I sat tonight in the company of a man I deeply love and respect and watched that woman I remember come to life for him, just a little. We drank a lovely wine and we ate lovely food and listened to other tables laugh and talk and when the night was over my eyes welled up. My mother is 68 and she is not well. I am going very far away and don’t know when I’ll be back. This night, after a long hard day in coming here, was precious to me and I was sad to see it end. I was not sad to see the end of day 1 though. It was a tremendous day and it feels good to be on the road. The story will begin to unfold from here.
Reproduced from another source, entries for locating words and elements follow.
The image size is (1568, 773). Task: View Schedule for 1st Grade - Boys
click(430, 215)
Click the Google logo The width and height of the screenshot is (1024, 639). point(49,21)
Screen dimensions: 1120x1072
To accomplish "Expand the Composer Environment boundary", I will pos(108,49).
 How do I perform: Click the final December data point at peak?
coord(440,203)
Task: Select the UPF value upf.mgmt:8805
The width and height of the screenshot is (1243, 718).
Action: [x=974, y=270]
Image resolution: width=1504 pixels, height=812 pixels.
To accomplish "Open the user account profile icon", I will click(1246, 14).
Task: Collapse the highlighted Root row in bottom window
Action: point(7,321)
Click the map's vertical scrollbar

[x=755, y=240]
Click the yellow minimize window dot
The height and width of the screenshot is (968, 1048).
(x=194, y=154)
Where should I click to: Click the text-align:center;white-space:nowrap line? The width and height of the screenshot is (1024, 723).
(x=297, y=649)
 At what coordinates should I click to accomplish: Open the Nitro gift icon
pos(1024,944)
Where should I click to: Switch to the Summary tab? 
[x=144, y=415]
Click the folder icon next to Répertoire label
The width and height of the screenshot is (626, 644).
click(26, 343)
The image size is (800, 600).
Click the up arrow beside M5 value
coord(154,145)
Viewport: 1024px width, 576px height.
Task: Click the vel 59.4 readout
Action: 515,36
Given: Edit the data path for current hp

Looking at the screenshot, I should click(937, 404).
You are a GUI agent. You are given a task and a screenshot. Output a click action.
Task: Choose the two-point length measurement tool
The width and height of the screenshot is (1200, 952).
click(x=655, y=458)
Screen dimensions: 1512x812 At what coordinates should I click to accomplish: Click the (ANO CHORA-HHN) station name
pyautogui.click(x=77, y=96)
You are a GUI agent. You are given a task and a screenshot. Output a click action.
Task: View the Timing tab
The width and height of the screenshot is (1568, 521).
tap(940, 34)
I’ll keep you posted...

Thursday, May 22, 2008

Travel Dates

And So It Begins...

I quit my job last week.
Our stuff is boxed and gone.
It sits in some West Coast port,
bound for the open seas and the southern hemisphere.
The only key left in our possession is the one for our car.
One key.
No home.
So I guess we're unemployed and homeless.
Despite their traditional undertones, those words make me smile.

Tomorrow a 44 day, cross-country roadtrip begins.
It ends with a one way flight to Buenos Aires.
There we make a go of opening the Yoga/Art Studio.


The blog is set:

http://44daystoargentina.blogspot.com/

Follow along as little or as often as you like.
Pass it on to anyone you want.

Here's list of the places we'll hit along the way, and the days we'll arrive there:

Los Angeles, CA - May 23
Monteray, CA - May 25
San Francisco, CA - May 26
Reno, NV - May 28
Las Vegas, NV - May 29
Ogden, UT - June 1
Fort Collins, CO- June 3
Somewhere in the middle of Iowa- June 7
Winona, MN- June 8
Gilman, WI- June 9
Milwaukee, WI- June 12
NYC- June 19
Connecticut- June 23
Boston, MA
- June 26
Philadelphia, PE- June 29
Washington D.C.- July 2
Buenos Aires, Argentina - July 6


7 years ago, I wrote these words down in one of my journals. At the time I was back in Wisconsin working two jobs, just trying to save enough money to get out to California. Now on the eve of this journey, for the second time in my life, what I wrote back then seems somewhat fitting:


One morning I will awake,
and I won't be sleeping here anymore.
I'll look around me
and everything I see will be unfamiliar.
My shadow will have no name,
and all that I know will seem incredibly minuscule
in relation to that which I don't.
As I start that day I will know little or nothing of what it will hold,
and it will be then that my soul will take in,
and then expend, its deepest breathe.



Take care friends. I hope to catch you on the flipside, whenever and wherever that may be.

Peace and much love,
Jimmy

A SPECIAL THANK YOU:
There are a million places I know all of you from on this email list. Some I have grown up with. And some of you I have been fortunate to have randomly had a chance to sit next to on an airplane. Plus everything in between. While you have had some glimpse of who I am, there's one person who you most likely don't know. She is one of the most amazing people I've ever had the chance to meet. And she is the the one embarking on this journey with me. My partner in crime, my girlfriend, Annie. Without her this surreal adventure would not be possible. I know I don't say it nearly enough, but thank you Annie for you just being you, and all that you bring into my life. Usted es mi rayo del sol, mi amor.